This research is funded by the National University of Singapore (NUS) Centre for Asian Legal Studies (CALS).

19 April 2016



Asia is home to socialism. Four of the five socialist nations (Cuba, Chin, Laos, North Korea and Vietnam) in the contemporary world are located in Asia. Among the socialist states, China and Vietnam appear to be different from others in the sense that these two countries have experienced dramatic social, economic, legal and political transformation during the last three decades. What’s the role of law in the transformation of China and Vietnam?

This research project aims to bring a group of internationally distinguished scholars to examine the underlying forces in the bidirectional relationship between law and economic and political developments in China and Vietnam. In particular, they will assess (1) the similarities and differences in law and development in China and Vietnam; (2) law and development path in China and Vietnam as compared with other models of developmental state; (3) law and development path in China and Vietnam seen from the liberal model of rule of law.
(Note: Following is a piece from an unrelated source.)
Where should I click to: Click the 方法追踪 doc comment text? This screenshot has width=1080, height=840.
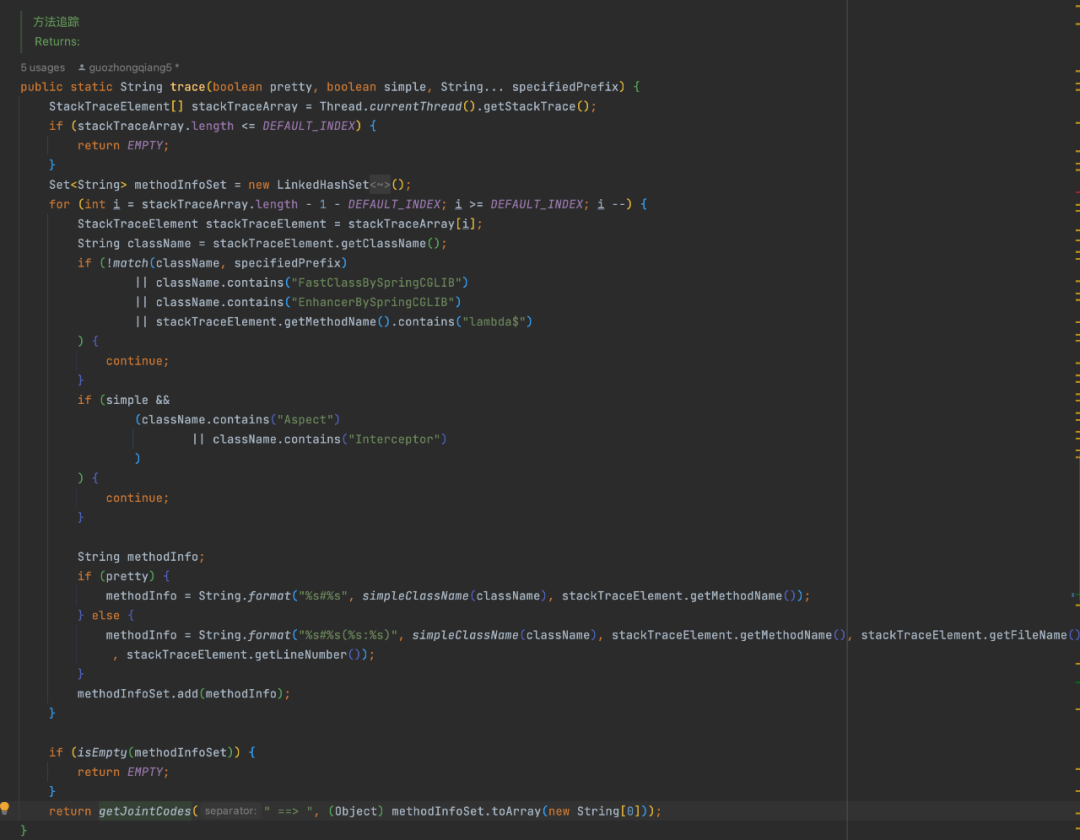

The second goal of the research is to explore the future prospects of the legal system of China and Vietnam in light of changing circumstances of political, economic and legal development.

The proposed research will be first of its kind in interpreting the legal development in China and Vietnam from the combined perspectives of state-building and developmental state. It ais to explore the theory of Asian socialist developmental state, which can help enrich scholarship in the areas of law and development, and state-building.

The research hypothesis is that China and Vietnam have practiced a rather similar path of law and development, which can be called Asian socialist developmental state, a part of the state-building process in these countries. This model may be different from the East Asian model of developmental state practiced in post-war Japan, South Korea, and Taiwan, and from the developmental state model of Singapore and Malaysia. Of course, it is also different from western model of liberal rule of law. The distinctive features of the Asian socialist developmental state presumptively include:

  • The active intervention of the party-state in the market, not merely to limit the failure of the market (as the third movement of law and development assumes) but to guarantee the grand socialist objectives.
  • The determined role of socialist ideology defined by Marxism-Leninism and local political elite in legal reform and economic reform.
  • Politically dependent state bureaucracy.
  • The politics of the judiciary.
  • The effective management of non-state economic interests.
  • Domestic political logics behind international law.